Governance across the AI Data Path: Enforce Zero-Trust API Security with Kong
Implement identity-first, least-privilege controls across applications, agents, and LLMs - without slowing down delivery.
Zero-trust is the essential security model for the AI era. As organizations transition to agentic architectures, AI agents autonomously invoke tools and trigger service-to-service workflows, creating complex data paths that can bypass traditional oversight. Zero-trust offers the right framework: every caller proves who it is, policy is enforced at every hop, and nothing is implicitly trusted.
In this session, we demonstrate how to develop and enforce consistent security policies across the entire AI lifecycle. We'll walk through a real request as it traverses the full AI data path — and show identity-based policy enforcement at every hop. You’ll experience a unified identity chain in action: from OIDC user authentication and AI Gateway routing (with token limits and prompt guards) to MCP-based tool invocation and secure east-west mesh communication via mTLS and OPA—all in a single trace.
If you're responsible for API security, platform engineering, or architecture — and you need a repeatable model for enforcing API security across gateways, AI workloads, and service meshes — this session is built to be immediately actionable.
Key Takeaways:
- Unified Governance Across the Stack: Move beyond edge security to a "continuous enforcement" model.
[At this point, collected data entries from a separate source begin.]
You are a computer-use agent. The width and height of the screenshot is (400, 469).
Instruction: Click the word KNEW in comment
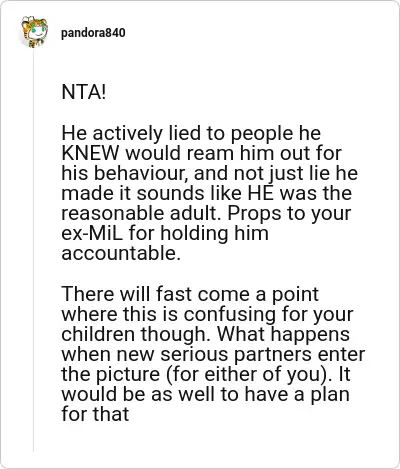[x=90, y=153]
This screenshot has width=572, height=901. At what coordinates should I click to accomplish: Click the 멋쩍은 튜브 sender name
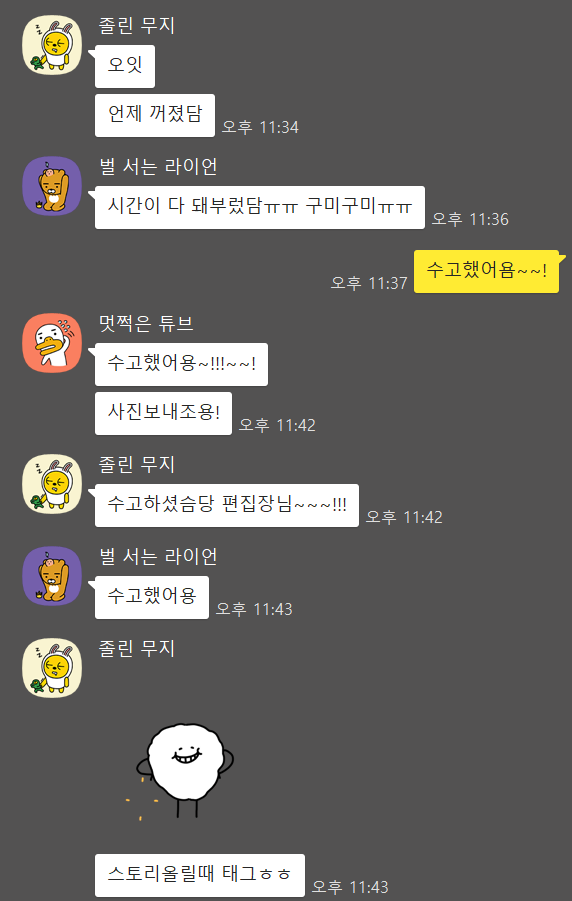(x=146, y=324)
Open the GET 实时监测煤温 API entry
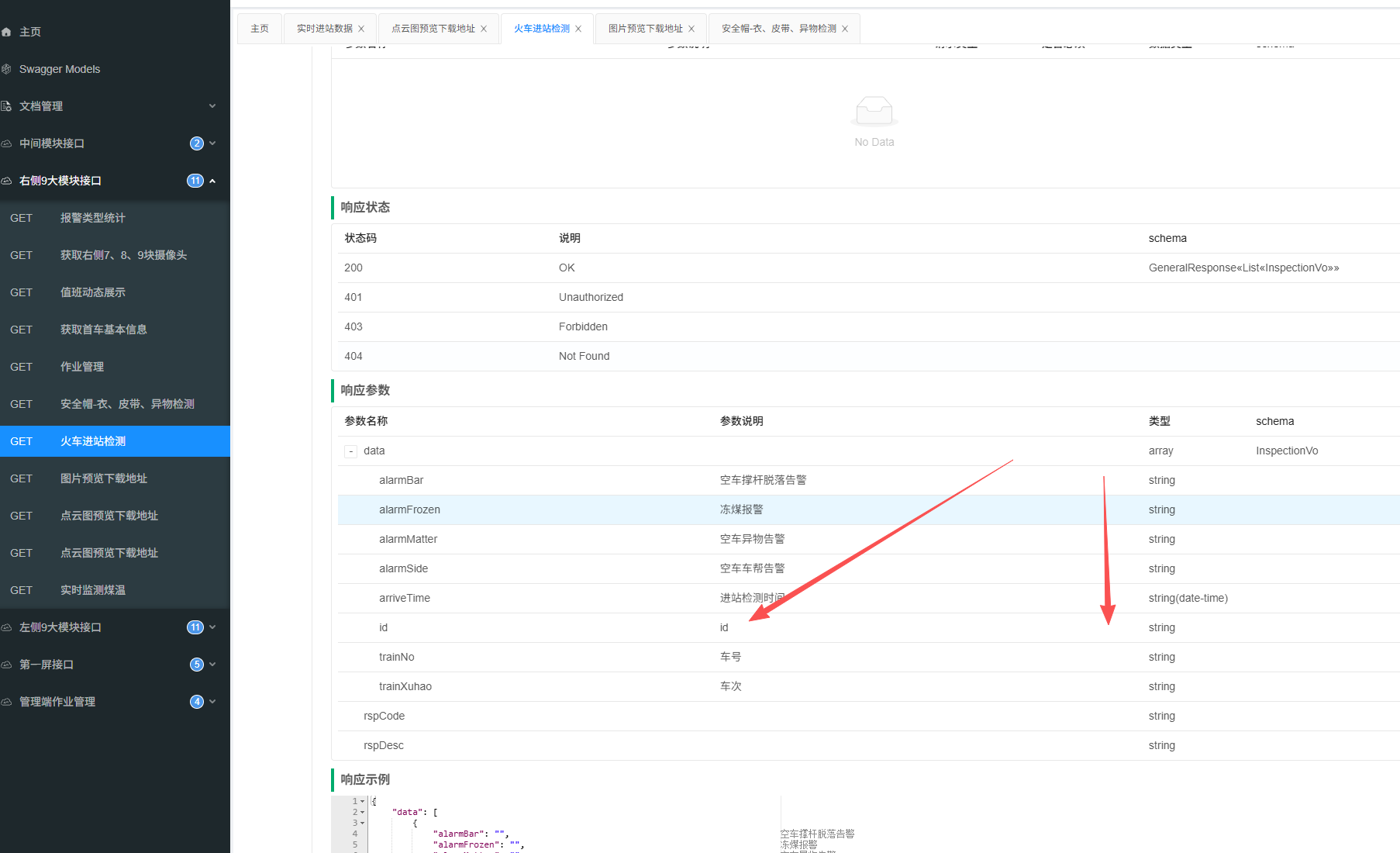Viewport: 1400px width, 853px height. point(93,590)
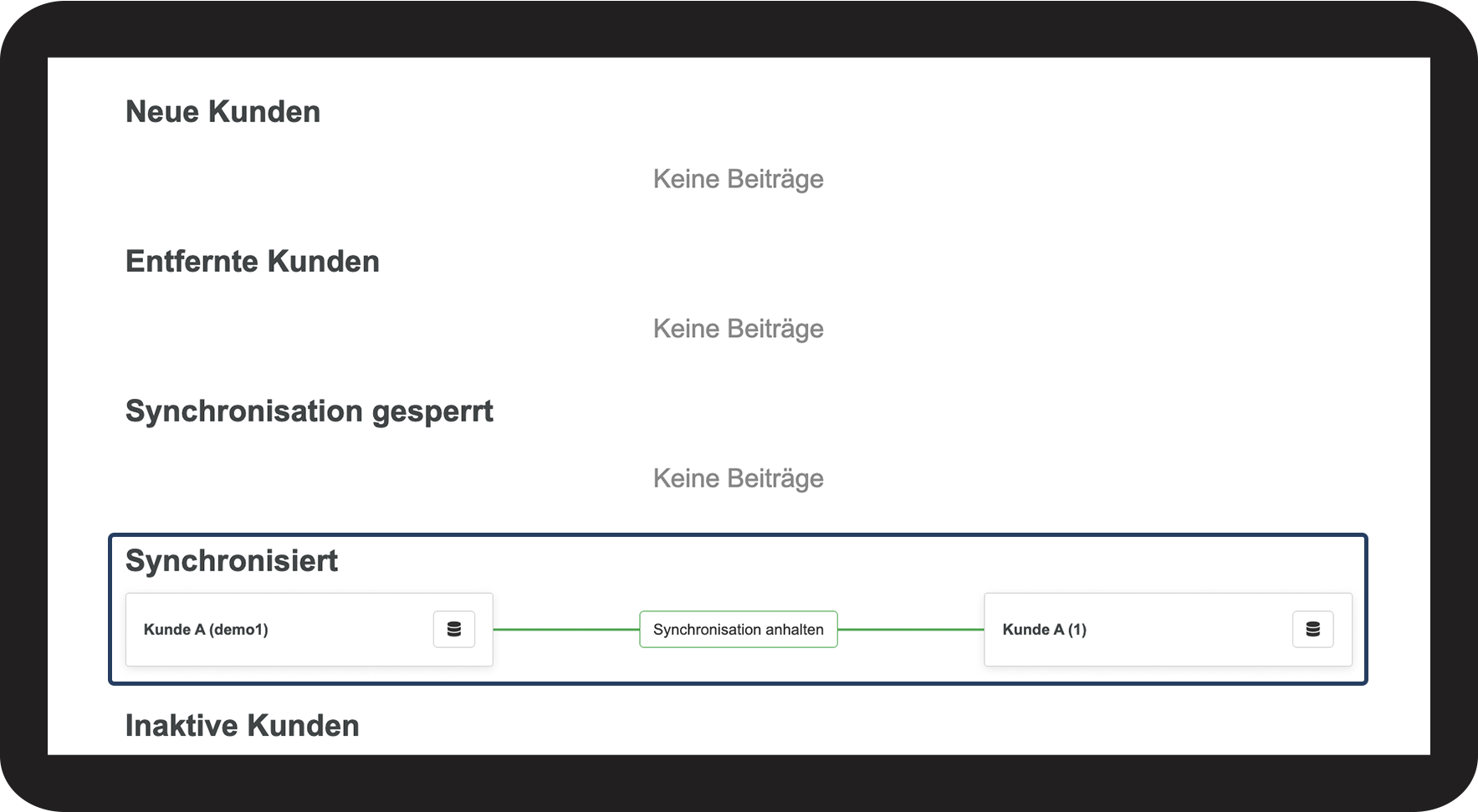Click database icon on Kunde A (1) card

coord(1312,630)
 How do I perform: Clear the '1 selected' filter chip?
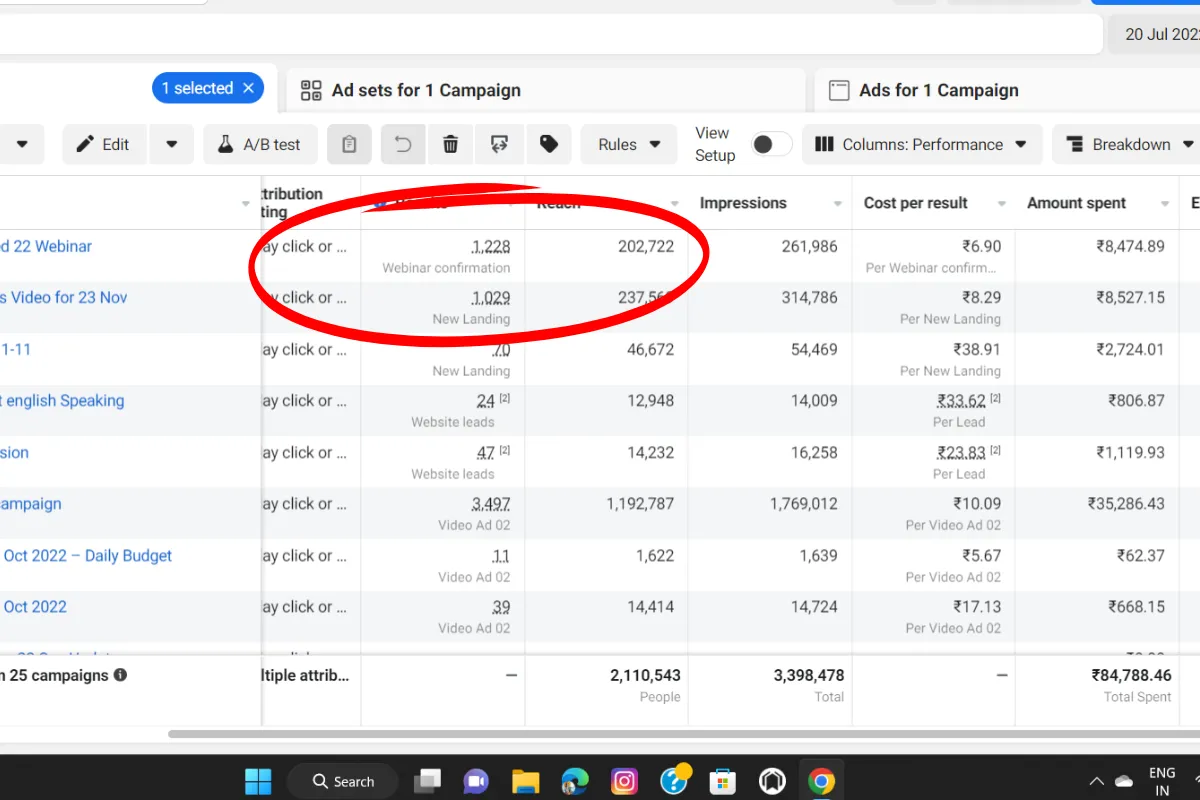tap(248, 88)
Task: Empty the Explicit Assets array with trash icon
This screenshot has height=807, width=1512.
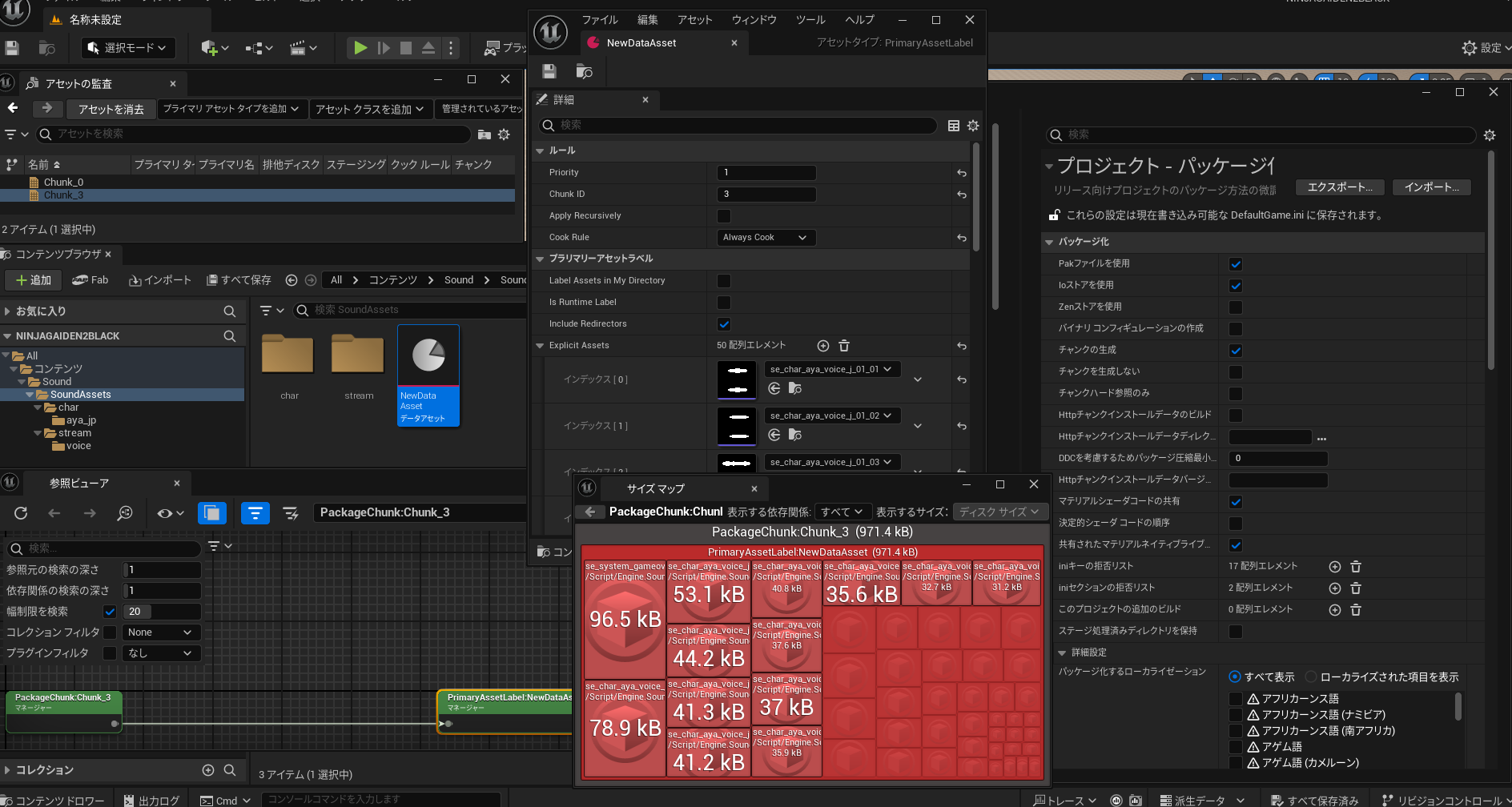Action: pos(844,346)
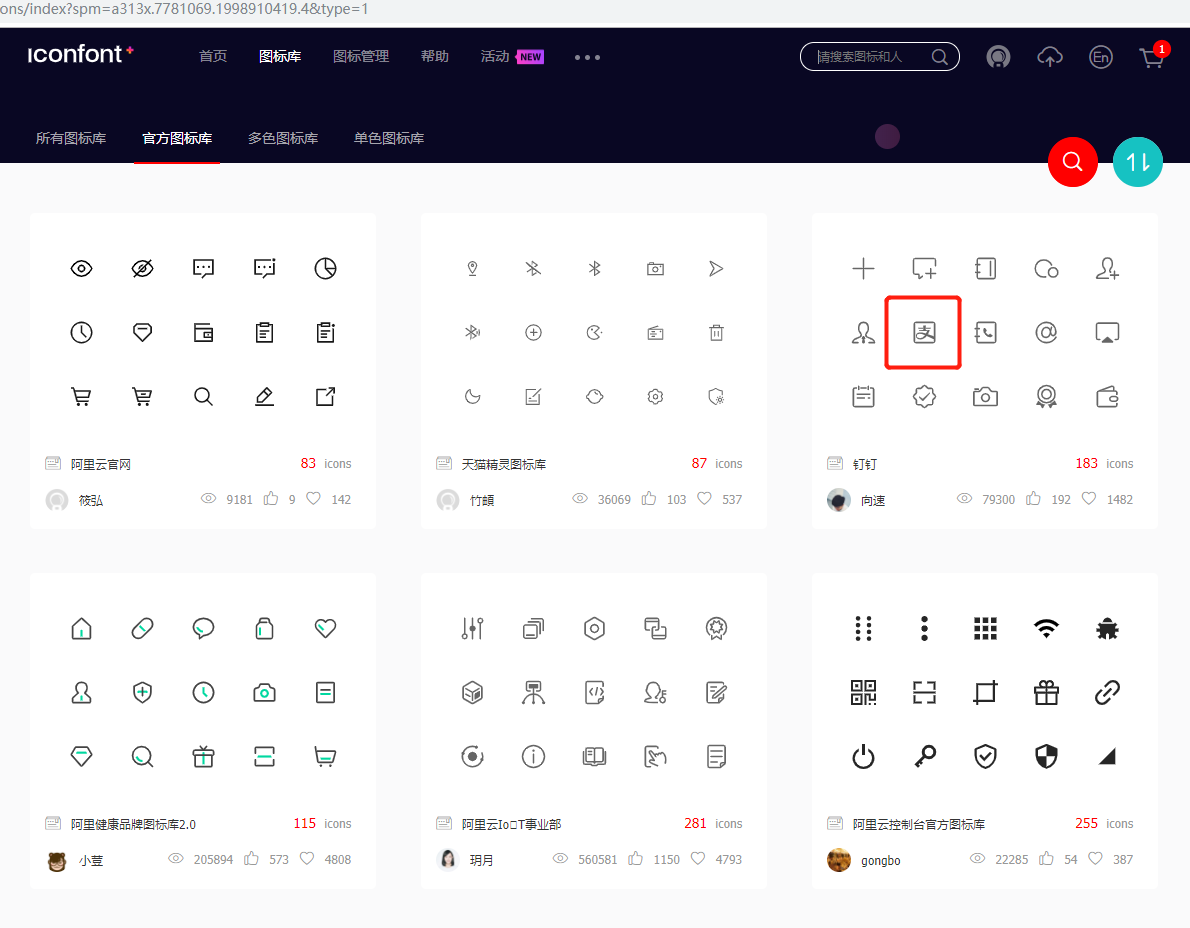Click the red floating search button
This screenshot has width=1190, height=928.
[x=1072, y=161]
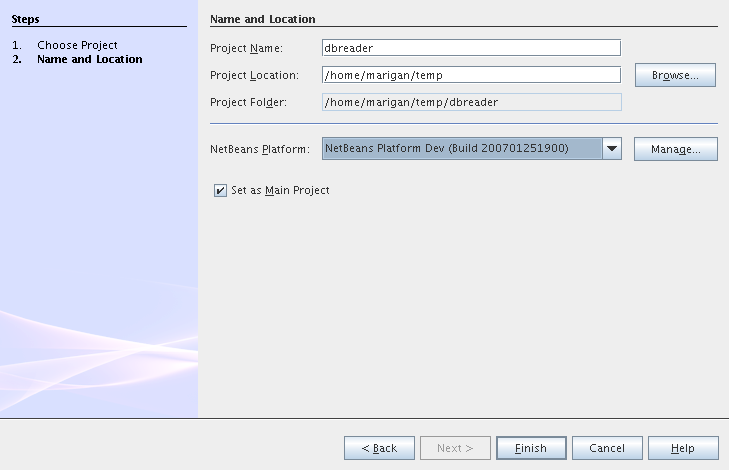Open the Manage... platforms button

pos(675,149)

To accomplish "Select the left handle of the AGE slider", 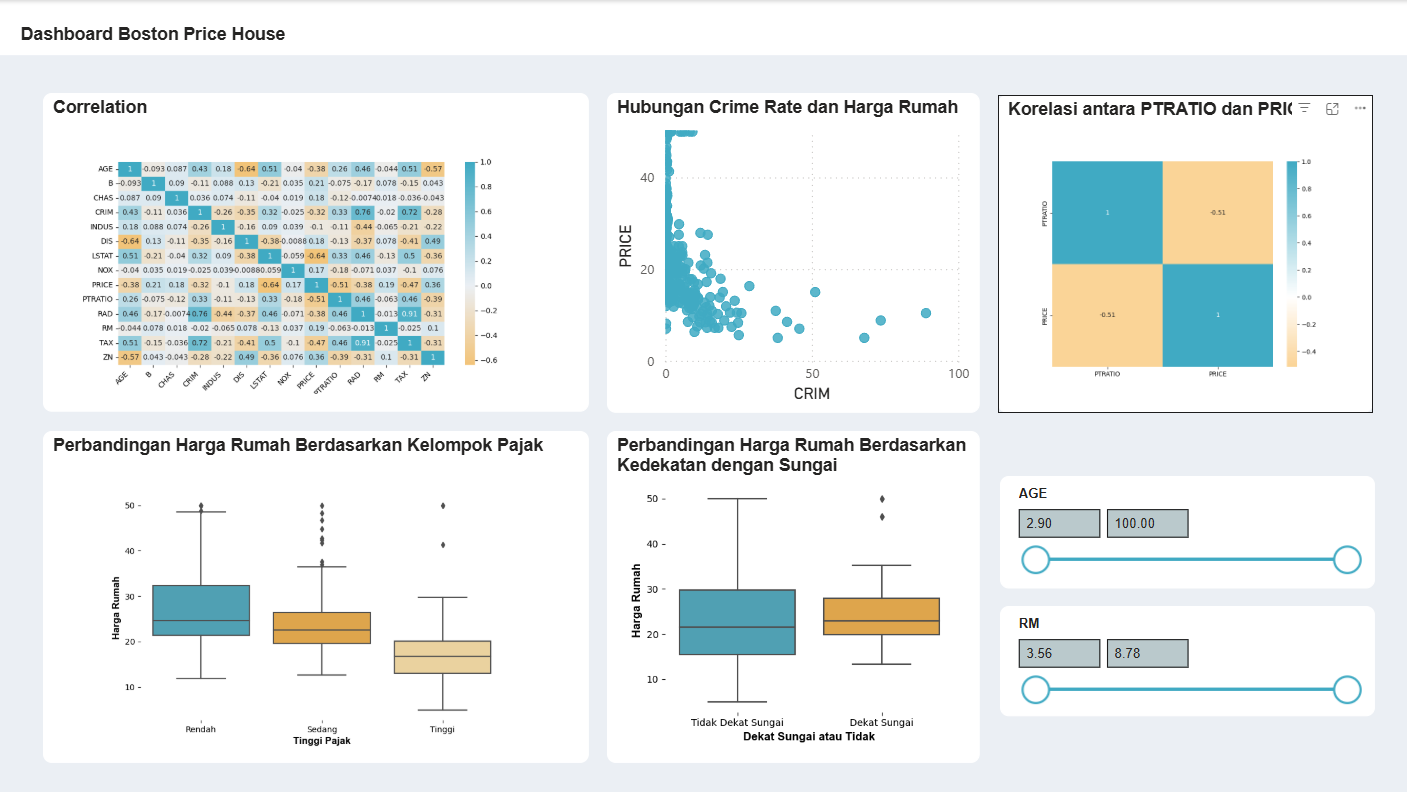I will (x=1036, y=560).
Use Kong to apply identity-based access (OIDC/mTLS) at the API Gateway, AI Gateway, Event Gateway, and Service Mesh layers.
- Policy Enforcement, Not Friction: Design granular and automated policies for routes, tools, and services that can be seamlessly implemented as APIs, agents, and teams scale.
- End-to-End Visibility & Control: Apply practical, repeatable patterns to enforce security from north-south ingress through east-west service communication — covering LLM access, tool invocation, and service-to-service calls in a single policy model.